Before the train continued on we had another glimpses into the true nature of India when 3 police pushed onto the train and began to harass our Sheikh friend. They pulled him up, patted him down and began to question him loudly about some luggage. It wasn't until Vince explain that the bag was ours that the police stopped. I'm not sure whether this was a routine inspection meant to keep the rabble in check, or if the fact that the bag belonged to a white couple really did make a difference, but the look on our new friend's face told me that this was nothing out of the ordinary.
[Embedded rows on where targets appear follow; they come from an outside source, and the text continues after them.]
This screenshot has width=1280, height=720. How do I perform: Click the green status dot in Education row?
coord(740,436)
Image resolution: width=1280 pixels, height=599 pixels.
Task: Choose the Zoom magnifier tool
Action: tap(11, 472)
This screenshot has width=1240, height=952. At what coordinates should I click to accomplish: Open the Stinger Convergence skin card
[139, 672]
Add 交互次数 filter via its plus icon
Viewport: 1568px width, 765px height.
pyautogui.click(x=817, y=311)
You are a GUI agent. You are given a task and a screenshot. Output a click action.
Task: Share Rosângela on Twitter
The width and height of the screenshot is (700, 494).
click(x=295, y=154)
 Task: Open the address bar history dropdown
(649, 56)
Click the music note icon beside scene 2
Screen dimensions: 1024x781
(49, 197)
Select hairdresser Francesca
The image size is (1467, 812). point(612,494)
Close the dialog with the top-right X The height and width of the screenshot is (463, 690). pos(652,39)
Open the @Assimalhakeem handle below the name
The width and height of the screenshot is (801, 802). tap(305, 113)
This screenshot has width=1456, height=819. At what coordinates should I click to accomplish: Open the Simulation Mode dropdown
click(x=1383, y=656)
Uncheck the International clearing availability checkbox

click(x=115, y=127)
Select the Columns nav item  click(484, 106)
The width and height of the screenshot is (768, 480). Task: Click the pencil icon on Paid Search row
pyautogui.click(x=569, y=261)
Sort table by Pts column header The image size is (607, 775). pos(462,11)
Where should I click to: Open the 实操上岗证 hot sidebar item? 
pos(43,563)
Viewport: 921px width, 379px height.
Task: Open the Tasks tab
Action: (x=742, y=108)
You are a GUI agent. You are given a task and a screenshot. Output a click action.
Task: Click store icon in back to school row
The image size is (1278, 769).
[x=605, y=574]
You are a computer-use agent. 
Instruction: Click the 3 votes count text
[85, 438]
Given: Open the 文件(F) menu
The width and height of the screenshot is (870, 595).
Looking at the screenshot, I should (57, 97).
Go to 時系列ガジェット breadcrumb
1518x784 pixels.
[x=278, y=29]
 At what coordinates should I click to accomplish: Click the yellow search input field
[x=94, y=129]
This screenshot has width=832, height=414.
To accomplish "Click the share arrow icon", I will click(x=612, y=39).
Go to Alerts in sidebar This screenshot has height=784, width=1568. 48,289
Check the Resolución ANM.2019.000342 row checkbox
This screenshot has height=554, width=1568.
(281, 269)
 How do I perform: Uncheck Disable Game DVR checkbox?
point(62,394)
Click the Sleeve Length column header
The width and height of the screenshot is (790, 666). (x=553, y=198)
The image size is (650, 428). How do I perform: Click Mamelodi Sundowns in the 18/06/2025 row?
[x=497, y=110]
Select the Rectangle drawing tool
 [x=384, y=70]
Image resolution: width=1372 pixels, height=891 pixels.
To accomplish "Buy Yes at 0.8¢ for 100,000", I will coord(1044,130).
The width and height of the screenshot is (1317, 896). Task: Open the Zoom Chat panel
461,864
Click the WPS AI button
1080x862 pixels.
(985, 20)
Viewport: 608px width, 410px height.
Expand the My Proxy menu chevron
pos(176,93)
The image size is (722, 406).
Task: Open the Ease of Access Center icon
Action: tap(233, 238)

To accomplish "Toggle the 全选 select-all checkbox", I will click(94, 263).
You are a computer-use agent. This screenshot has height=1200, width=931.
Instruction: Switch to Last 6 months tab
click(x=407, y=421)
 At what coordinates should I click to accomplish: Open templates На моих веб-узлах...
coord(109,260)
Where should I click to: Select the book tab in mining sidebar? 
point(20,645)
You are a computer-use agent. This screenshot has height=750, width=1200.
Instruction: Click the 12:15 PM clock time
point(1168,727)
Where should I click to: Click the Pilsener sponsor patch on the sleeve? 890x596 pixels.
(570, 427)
We enjoyed 2 uncomfortable but warm hours trying to get comfortable on the floor and Vince was privy to first hand experience with how comfortable Indian men are with other men being in their personal space. One station seemed to be the destination for most of the passengers and we were able to spread out on the now empty very cold benches. We finally arrived in Rishikesh at 8 in the morning, caught a Rickshaw to our Hotel and ate our first real meal since the previous morning while we waited for our room to be ready.

Despite our long and sleepless journey, we managed not to take a nap but wander the city a bit. We did however go to sleep by 9:30 for me an 10:30 for Vince. Today we woke up by 9, did laundry and, at 3:30, we have yet to leave the hotel. Good way to recover!